### Task item
For the material that follows, return exactly the lines from the one with "Screen dimensions: 1550x872" through the one with "Given: Tap the Notifications bell icon", both ends included.

### Entries supplied
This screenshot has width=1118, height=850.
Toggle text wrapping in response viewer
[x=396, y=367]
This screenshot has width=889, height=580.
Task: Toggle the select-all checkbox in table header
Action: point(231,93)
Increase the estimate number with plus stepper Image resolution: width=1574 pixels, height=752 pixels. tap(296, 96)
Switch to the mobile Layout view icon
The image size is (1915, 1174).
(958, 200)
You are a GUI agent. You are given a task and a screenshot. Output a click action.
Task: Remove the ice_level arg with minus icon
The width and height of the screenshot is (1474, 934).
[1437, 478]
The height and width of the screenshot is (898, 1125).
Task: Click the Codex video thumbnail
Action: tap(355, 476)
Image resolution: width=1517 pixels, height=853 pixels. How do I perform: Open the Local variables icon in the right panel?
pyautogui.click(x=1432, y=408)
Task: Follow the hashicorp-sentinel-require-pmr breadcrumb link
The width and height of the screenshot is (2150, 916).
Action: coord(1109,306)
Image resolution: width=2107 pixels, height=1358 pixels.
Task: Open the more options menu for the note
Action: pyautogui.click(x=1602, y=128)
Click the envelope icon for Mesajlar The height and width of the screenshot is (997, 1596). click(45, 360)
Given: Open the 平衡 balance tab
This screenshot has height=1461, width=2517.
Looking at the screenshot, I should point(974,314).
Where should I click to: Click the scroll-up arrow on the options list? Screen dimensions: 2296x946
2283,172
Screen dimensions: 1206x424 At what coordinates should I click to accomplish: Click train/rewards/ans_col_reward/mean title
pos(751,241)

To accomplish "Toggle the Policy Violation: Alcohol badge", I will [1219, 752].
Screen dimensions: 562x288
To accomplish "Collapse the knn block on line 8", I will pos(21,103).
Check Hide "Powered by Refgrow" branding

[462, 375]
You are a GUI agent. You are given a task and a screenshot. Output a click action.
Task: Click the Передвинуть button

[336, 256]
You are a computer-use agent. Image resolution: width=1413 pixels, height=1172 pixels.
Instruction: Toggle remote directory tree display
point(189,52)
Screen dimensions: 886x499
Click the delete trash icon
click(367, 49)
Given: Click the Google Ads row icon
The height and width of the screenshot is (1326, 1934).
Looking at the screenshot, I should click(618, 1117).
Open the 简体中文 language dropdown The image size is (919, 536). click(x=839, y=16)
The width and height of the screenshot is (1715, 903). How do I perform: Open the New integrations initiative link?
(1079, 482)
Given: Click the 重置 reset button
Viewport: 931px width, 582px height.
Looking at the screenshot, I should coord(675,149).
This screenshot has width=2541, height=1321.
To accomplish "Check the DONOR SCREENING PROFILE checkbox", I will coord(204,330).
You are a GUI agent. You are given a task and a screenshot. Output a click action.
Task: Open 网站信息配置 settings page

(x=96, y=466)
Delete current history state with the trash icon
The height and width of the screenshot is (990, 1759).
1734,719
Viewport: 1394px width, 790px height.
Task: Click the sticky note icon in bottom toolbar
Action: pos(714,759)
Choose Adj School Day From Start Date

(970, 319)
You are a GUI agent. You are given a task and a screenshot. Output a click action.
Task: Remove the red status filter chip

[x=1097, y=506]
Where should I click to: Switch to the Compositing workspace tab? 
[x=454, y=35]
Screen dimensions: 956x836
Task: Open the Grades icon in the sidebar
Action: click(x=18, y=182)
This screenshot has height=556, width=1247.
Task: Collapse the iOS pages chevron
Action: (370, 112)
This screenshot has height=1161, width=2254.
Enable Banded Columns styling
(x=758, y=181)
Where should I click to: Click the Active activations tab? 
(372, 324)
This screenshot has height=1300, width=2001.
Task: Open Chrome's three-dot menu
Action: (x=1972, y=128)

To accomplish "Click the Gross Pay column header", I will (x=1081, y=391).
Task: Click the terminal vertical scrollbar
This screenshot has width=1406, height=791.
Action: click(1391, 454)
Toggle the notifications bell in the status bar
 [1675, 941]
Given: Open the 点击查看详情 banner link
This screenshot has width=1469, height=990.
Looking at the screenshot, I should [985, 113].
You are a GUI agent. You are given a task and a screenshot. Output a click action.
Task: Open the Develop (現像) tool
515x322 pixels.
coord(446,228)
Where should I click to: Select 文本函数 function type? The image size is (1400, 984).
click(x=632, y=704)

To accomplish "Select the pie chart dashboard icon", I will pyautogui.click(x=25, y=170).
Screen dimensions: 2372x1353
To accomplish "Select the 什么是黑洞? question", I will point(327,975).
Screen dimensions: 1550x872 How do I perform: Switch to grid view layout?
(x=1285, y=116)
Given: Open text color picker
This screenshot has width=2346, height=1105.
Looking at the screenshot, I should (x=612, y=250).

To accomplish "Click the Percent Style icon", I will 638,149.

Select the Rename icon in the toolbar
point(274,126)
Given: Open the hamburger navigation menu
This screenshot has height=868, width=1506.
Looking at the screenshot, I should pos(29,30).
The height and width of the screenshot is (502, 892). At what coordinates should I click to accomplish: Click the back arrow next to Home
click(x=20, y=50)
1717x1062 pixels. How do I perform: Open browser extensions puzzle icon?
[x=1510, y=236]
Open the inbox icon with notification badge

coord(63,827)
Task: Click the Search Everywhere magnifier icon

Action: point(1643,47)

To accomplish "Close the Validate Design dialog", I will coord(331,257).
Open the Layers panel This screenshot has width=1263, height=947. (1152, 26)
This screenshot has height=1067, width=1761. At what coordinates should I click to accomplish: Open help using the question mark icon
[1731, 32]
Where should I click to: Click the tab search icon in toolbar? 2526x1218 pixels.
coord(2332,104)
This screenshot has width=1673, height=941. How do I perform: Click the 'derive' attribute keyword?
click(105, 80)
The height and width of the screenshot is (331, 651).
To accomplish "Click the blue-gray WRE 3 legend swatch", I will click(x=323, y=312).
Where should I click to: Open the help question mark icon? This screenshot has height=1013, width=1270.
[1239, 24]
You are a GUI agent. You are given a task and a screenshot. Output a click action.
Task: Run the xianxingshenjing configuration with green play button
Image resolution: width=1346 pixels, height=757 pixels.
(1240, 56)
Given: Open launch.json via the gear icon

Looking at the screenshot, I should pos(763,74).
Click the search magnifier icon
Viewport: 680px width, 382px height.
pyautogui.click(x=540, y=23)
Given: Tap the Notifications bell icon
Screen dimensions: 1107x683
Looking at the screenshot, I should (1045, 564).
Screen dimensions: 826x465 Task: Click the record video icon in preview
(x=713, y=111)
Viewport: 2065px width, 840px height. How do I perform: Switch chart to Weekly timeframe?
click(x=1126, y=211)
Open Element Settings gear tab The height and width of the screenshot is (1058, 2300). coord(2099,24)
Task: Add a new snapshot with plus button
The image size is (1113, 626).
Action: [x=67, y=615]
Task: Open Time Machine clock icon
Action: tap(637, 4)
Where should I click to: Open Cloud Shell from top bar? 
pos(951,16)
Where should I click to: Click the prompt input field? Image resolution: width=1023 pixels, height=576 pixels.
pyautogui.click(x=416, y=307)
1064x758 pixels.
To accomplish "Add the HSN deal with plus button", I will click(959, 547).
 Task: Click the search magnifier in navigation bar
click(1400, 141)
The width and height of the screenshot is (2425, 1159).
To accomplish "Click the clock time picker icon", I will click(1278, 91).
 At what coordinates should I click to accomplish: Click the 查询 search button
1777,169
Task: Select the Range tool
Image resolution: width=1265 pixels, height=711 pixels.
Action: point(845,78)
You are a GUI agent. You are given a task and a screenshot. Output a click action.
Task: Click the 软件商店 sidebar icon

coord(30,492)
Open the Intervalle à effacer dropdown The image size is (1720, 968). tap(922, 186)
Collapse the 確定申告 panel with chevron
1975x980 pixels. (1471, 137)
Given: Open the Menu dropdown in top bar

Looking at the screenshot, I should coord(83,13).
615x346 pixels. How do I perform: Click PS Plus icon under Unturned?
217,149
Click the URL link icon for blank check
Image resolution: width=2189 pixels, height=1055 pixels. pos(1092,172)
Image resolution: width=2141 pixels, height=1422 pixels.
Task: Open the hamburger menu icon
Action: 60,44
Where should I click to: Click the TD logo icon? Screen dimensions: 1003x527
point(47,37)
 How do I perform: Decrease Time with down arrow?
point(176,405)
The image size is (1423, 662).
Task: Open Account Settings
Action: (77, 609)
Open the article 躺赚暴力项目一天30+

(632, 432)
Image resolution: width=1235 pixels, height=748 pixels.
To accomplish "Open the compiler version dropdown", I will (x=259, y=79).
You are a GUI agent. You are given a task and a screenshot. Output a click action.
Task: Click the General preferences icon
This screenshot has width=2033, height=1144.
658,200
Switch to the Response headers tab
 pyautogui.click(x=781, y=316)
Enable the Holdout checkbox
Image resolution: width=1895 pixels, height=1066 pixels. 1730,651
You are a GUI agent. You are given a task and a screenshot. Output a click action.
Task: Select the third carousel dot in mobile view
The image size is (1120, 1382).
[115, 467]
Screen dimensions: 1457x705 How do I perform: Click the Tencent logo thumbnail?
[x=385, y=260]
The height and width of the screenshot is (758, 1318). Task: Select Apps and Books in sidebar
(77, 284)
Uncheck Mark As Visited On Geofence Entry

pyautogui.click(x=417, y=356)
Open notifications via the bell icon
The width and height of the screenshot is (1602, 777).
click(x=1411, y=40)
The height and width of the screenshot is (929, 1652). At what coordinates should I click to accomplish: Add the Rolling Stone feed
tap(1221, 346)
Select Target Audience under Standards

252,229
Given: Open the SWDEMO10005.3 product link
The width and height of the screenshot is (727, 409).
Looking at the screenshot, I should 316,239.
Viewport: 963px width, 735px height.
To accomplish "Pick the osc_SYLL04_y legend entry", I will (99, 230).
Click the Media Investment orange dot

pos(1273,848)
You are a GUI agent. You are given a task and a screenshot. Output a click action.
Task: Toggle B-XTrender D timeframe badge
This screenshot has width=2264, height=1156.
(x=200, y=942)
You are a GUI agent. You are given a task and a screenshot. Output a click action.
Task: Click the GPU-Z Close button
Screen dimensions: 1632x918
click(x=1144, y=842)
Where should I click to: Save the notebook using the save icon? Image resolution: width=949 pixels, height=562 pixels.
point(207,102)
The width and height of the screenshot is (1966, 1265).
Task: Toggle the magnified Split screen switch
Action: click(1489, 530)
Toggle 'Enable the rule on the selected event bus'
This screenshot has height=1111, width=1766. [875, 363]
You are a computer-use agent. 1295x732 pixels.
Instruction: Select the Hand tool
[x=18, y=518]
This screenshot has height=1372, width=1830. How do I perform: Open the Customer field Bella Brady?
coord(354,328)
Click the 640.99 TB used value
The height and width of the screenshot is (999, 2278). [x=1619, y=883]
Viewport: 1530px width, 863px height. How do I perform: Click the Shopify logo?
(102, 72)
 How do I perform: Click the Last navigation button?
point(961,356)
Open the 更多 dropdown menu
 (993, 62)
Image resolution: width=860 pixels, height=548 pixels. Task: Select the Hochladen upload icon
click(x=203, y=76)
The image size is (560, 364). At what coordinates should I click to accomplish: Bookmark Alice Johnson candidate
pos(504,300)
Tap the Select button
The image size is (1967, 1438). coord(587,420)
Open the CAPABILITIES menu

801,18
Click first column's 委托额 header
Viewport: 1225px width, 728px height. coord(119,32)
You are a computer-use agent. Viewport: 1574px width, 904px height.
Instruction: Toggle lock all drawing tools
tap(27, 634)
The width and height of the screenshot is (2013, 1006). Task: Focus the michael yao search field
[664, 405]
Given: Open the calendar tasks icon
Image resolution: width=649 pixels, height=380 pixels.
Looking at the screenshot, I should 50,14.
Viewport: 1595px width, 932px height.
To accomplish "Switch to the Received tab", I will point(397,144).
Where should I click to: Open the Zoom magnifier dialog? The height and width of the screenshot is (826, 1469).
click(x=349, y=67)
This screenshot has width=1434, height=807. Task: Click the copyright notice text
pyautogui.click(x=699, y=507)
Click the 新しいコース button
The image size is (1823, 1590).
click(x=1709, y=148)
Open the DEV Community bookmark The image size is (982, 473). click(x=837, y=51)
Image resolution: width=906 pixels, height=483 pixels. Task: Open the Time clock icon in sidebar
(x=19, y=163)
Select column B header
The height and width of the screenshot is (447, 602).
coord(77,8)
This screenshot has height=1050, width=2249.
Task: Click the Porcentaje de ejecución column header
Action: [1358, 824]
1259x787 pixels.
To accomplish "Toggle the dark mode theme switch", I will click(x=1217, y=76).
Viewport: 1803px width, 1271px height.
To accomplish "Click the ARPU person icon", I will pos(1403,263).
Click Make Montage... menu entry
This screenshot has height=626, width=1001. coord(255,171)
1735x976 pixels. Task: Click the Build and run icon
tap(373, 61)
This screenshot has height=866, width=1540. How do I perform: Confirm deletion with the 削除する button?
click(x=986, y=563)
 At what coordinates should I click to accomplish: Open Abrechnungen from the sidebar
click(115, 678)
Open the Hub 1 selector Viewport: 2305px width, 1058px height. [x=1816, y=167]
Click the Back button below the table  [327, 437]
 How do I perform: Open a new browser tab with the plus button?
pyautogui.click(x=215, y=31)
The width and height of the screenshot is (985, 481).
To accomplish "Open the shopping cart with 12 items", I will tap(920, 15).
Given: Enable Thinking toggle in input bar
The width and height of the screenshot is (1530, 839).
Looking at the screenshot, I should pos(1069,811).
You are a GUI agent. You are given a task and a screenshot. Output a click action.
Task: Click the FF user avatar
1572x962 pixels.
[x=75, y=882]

### Response to the exercise
Screen dimensions: 1550x872 How do I perform: Switch to grid view layout?
(x=1285, y=116)
Given: Open text color picker
This screenshot has width=2346, height=1105.
Looking at the screenshot, I should (x=612, y=250).

To accomplish "Click the Percent Style icon", I will 638,149.

Select the Rename icon in the toolbar
point(274,126)
Given: Open the hamburger navigation menu
This screenshot has height=868, width=1506.
Looking at the screenshot, I should pos(29,30).
The height and width of the screenshot is (502, 892). At what coordinates should I click to accomplish: Click the back arrow next to Home
click(x=20, y=50)
1717x1062 pixels. How do I perform: Open browser extensions puzzle icon?
[x=1510, y=236]
Open the inbox icon with notification badge

coord(63,827)
Task: Click the Search Everywhere magnifier icon

Action: point(1643,47)

To accomplish "Close the Validate Design dialog", I will coord(331,257).
Open the Layers panel This screenshot has width=1263, height=947. (1152, 26)
This screenshot has height=1067, width=1761. At what coordinates should I click to accomplish: Open help using the question mark icon
[1731, 32]
Where should I click to: Click the tab search icon in toolbar? 2526x1218 pixels.
coord(2332,104)
This screenshot has width=1673, height=941. How do I perform: Click the 'derive' attribute keyword?
click(105, 80)
The height and width of the screenshot is (331, 651).
To accomplish "Click the blue-gray WRE 3 legend swatch", I will click(x=323, y=312).
Where should I click to: Open the help question mark icon? This screenshot has height=1013, width=1270.
[1239, 24]
You are a GUI agent. You are given a task and a screenshot. Output a click action.
Task: Run the xianxingshenjing configuration with green play button
Image resolution: width=1346 pixels, height=757 pixels.
(1240, 56)
Given: Open launch.json via the gear icon

Looking at the screenshot, I should pos(763,74).
Click the search magnifier icon
Viewport: 680px width, 382px height.
pyautogui.click(x=540, y=23)
Given: Tap the Notifications bell icon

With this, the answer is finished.